New this summer is Sunday Brunch, with Chef Wade’s one-of-a-kind answer to the common brunch: a paella bar. Select from a bounty of ingredients and the chef will whip it up as you wait. The buffet area positively overflows with seafood and breakfast items, pastries, delicacies and the coveted Bloody Mary bar to start your morning off right. This mighty marriage of flavors will have you relaxing for most the day.
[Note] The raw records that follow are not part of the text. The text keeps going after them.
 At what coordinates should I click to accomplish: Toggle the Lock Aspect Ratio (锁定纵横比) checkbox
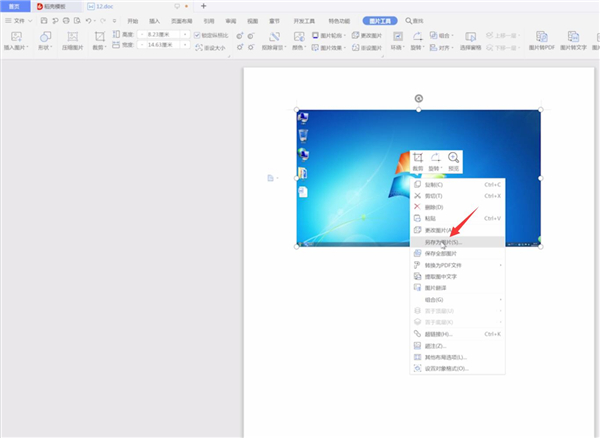(197, 35)
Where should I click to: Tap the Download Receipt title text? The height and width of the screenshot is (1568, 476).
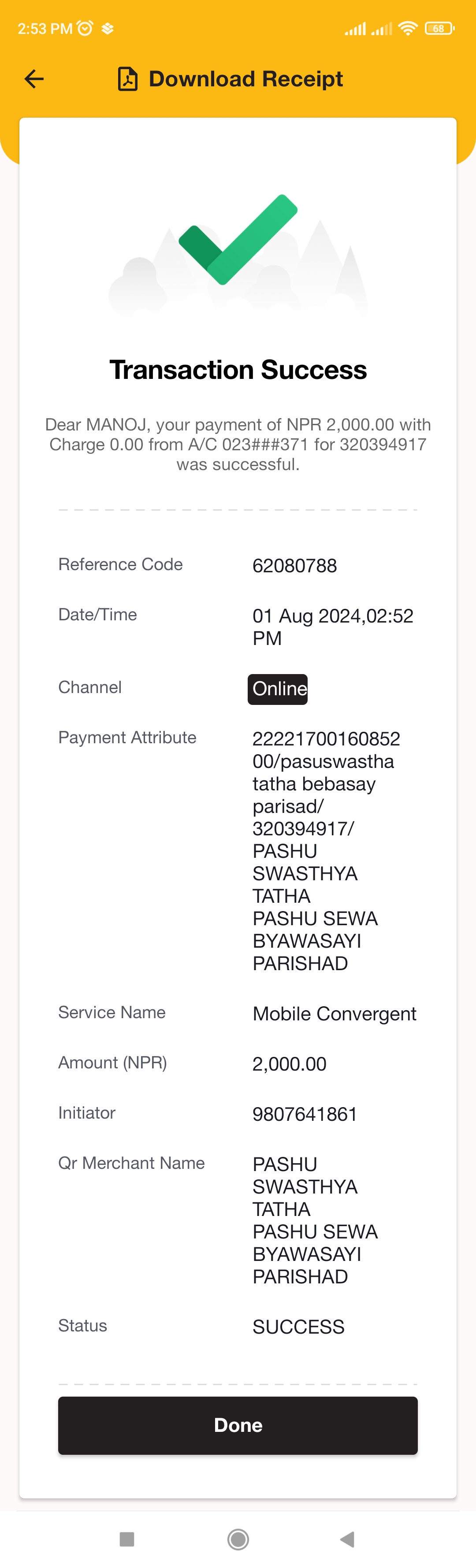pos(246,79)
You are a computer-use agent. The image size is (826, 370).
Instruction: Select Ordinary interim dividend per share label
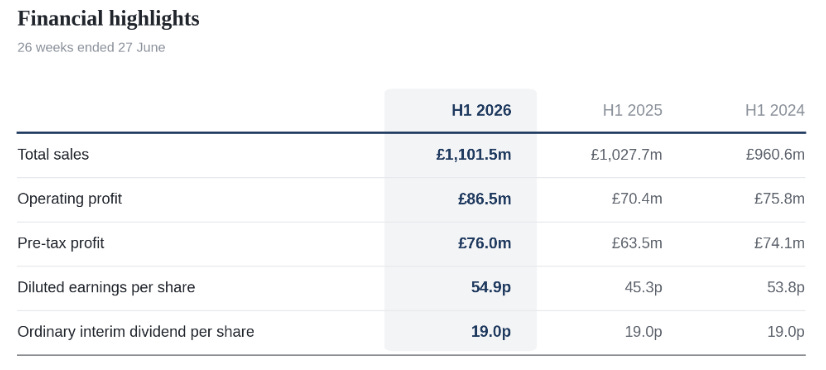[136, 332]
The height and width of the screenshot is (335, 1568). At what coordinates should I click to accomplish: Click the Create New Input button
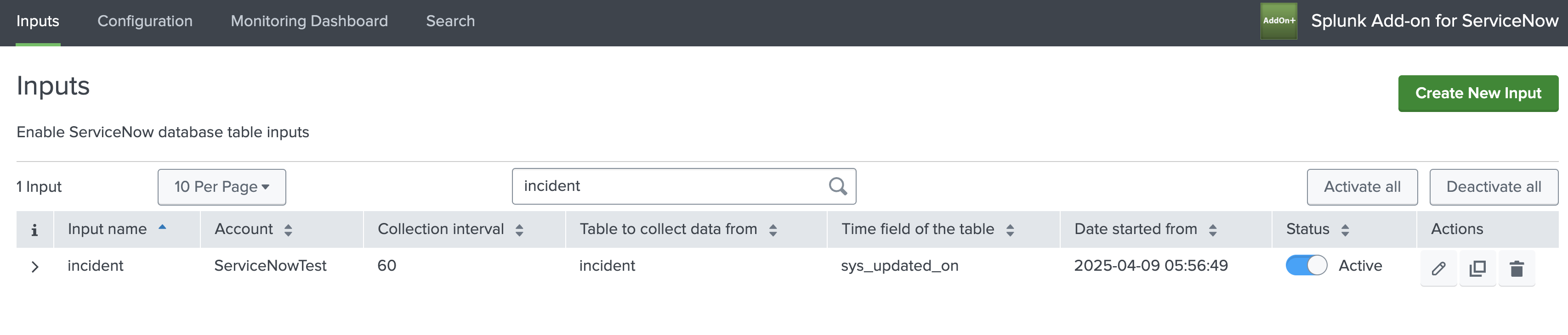click(1478, 93)
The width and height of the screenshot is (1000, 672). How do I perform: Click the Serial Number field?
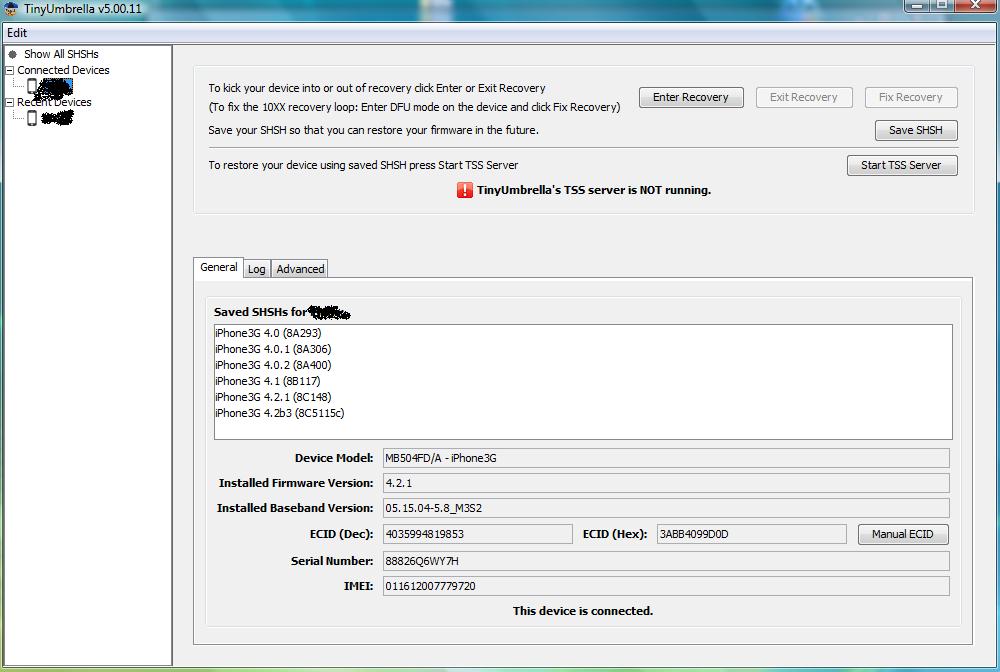pyautogui.click(x=665, y=561)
When in Vail — eat like the uber-healthy locals with the Super Food Salad that pairs nicely with a flavorful and healthful (seeming) cocktail. Antioxidants never tasted so good: The salad can definitely be a meal in itself with kale, Brussels sprouts, cabbage and broccoli, “quinoa tabbouleh,” toasted almonds and the most delightful artichoke heart artfully displayed on top of the phenomenal salad.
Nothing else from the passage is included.